» Information
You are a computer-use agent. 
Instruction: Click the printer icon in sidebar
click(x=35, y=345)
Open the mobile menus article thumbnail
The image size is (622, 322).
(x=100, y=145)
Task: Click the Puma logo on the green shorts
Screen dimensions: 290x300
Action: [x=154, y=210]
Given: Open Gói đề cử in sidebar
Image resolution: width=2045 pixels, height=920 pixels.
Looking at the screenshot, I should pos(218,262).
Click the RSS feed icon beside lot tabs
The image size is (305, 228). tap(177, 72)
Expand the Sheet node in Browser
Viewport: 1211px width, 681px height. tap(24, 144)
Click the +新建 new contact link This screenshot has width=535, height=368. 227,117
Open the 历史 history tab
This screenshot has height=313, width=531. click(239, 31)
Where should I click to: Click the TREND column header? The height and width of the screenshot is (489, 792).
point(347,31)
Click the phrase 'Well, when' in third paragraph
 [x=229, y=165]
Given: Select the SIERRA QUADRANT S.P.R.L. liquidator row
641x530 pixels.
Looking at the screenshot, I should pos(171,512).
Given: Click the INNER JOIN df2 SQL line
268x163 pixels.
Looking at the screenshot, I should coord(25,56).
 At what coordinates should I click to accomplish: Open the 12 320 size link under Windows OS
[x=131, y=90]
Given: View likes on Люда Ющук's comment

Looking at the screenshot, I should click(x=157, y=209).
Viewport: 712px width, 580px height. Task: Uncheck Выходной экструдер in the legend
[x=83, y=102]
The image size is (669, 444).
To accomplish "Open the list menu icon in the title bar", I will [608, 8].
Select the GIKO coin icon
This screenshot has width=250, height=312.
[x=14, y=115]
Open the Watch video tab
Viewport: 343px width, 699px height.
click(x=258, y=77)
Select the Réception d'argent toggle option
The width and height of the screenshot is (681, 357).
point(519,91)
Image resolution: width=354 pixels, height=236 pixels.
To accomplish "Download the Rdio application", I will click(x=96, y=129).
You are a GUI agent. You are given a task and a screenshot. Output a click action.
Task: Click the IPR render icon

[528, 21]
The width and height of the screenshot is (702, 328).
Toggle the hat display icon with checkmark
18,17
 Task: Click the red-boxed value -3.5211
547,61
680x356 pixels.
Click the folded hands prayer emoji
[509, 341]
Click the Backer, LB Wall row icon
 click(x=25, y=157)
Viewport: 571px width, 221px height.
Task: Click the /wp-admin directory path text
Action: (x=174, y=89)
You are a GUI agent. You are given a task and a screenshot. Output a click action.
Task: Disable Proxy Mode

» Task directions
Starting at the top, retype every line of the material above exactly.

» Written reply
You are a computer-use agent. 
Instruction: Click the printer icon in sidebar
click(x=35, y=345)
Open the mobile menus article thumbnail
The image size is (622, 322).
(x=100, y=145)
Task: Click the Puma logo on the green shorts
Screen dimensions: 290x300
Action: [x=154, y=210]
Given: Open Gói đề cử in sidebar
Image resolution: width=2045 pixels, height=920 pixels.
Looking at the screenshot, I should pos(218,262).
Click the RSS feed icon beside lot tabs
The image size is (305, 228). tap(177, 72)
Expand the Sheet node in Browser
Viewport: 1211px width, 681px height. tap(24, 144)
Click the +新建 new contact link This screenshot has width=535, height=368. 227,117
Open the 历史 history tab
This screenshot has height=313, width=531. click(239, 31)
Where should I click to: Click the TREND column header? The height and width of the screenshot is (489, 792).
point(347,31)
Click the phrase 'Well, when' in third paragraph
 [x=229, y=165]
Given: Select the SIERRA QUADRANT S.P.R.L. liquidator row
641x530 pixels.
Looking at the screenshot, I should pos(171,512).
Given: Click the INNER JOIN df2 SQL line
268x163 pixels.
Looking at the screenshot, I should coord(25,56).
 At what coordinates should I click to accomplish: Open the 12 320 size link under Windows OS
[x=131, y=90]
Given: View likes on Люда Ющук's comment

Looking at the screenshot, I should click(x=157, y=209).
Viewport: 712px width, 580px height. Task: Uncheck Выходной экструдер in the legend
[x=83, y=102]
The image size is (669, 444).
To accomplish "Open the list menu icon in the title bar", I will [608, 8].
Select the GIKO coin icon
This screenshot has width=250, height=312.
[x=14, y=115]
Open the Watch video tab
Viewport: 343px width, 699px height.
click(x=258, y=77)
Select the Réception d'argent toggle option
The width and height of the screenshot is (681, 357).
point(519,91)
Image resolution: width=354 pixels, height=236 pixels.
To accomplish "Download the Rdio application", I will click(x=96, y=129).
You are a GUI agent. You are given a task and a screenshot. Output a click action.
Task: Click the IPR render icon

[528, 21]
The width and height of the screenshot is (702, 328).
Toggle the hat display icon with checkmark
18,17
 Task: Click the red-boxed value -3.5211
547,61
680x356 pixels.
Click the folded hands prayer emoji
[509, 341]
Click the Backer, LB Wall row icon
 click(x=25, y=157)
Viewport: 571px width, 221px height.
Task: Click the /wp-admin directory path text
Action: (x=174, y=89)
You are a GUI agent. You are given a task and a screenshot. Output a click action.
Task: Disable Proxy Mode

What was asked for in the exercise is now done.